BUDAPEST, Hungary — On a rare visit to Hungary this week, Holocaust survivor Elie Wiesel applauded Chabad-Lubavitch for its work reviving Jewish life in his native country.
The Nobel Laureate was invited to an event at the Hungarian Parliament honoring Chabad of Hungary on its 20th anniversary. Speaking in English and Hungarian to an audience of about 600, including political and Jewish leaders, he reminded his listeners that the Jewish people are “the only people of antiquity to have survived antiquity.”
Wiesel, 81, recalled the day he and his family were driven out of his home in Máramarossziget and deported to the concentration camps.
More than 550,000 Hungarian Jews were murdered in the Holocaust. By the end of WWII, it seemed certain that the country’s Jewish life was completely obliterated.
Today, Hungary has the third largest Jewish population (100,000) in Central and Eastern Europe. When they arrived in 1989, Rabbi Boruch and Batsheva Oberlander began to rebuild. Jewish schools, synagogues, kosher eateries, a mikvah, Chabad-on-Campus, and a rabbinical college are now integral to the city’s Jewish community.
Wiesel, a celebrated author and activist, implored his former Hungarian landsmen to obtain national pride “by a desire to humanize destiny,” and his fellow Jews to remain true to their identity and “stay together.”
“The enemy—ours as well as mankind’s—sought to destroy us by eliminating our memory; he failed. And you constitute living proof to his defeat. That is why our presence here, among the nation’s lawmakers is so moving to me.”
The event was coordinated by Parliament’s Committee on Religion, Minority and Human Rights led by Mr. Zoltan Balog in partnership with Rabbi Shlomo Koves, one of Chabad’s representatives to Budapest and Executive Rabbi of EMIH Jewish community. Also participating were representatives of Hungary’s Mazsihisz Neolog communities.

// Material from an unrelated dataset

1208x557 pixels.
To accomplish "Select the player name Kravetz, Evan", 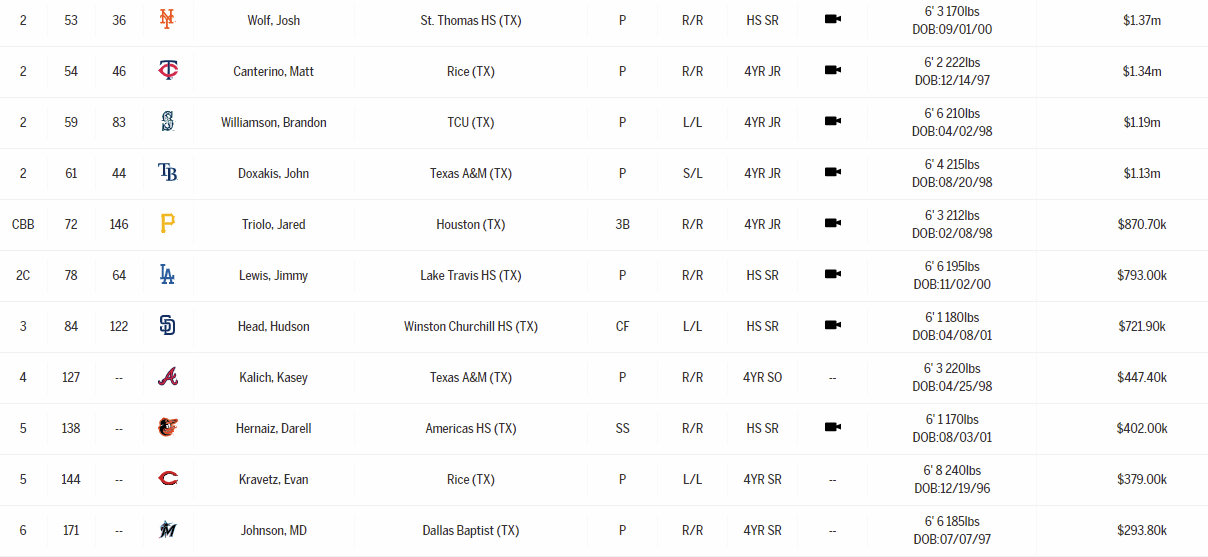I will [x=273, y=479].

Hungarian Prime Minister Gordon Bajnai echoed Mr. Wiesel’s remarks as he called upon his government to eliminate all tolerance for anti-Semitism. With the far right Jobbik Party having made strong electoral gains in the EU over the summer, the country’s Jews have reason to be concerned about anti-Semitism.
Rabbi Koves, himself a native Hungarian who knocked on the Oberlanders’ door while yet a young boy agitating for spiritual meaning, spoke passionately to the Jewish participants, urging them not to “give up your Jewish identity, your three thousand year old spiritual heritage in order to be something else.”
As members of parliament looked on, Wiesel was joined by Rabbi Koves and Mr. Yossi Priel in presenting a medal of honor to Rabbi and Mrs. Oberlander, Chabad’s senior shluchim to Hungary.
In his remarks, Wiesel recalled the teachings of the Lubavitcher Rebbe: “Whatever you do, wherever your life may lead you, stay Jewish. Do not allow others to determine the quality of our faith . . .”
Apropos to the setting, the entire house—Jews and gentiles—joined in singing the popular Hungarian Jewish folksong, Szól a Kakas Már (The Rooster is Crowing), with its allegoric references to the timeless yearning of the Jewish people for the redemption.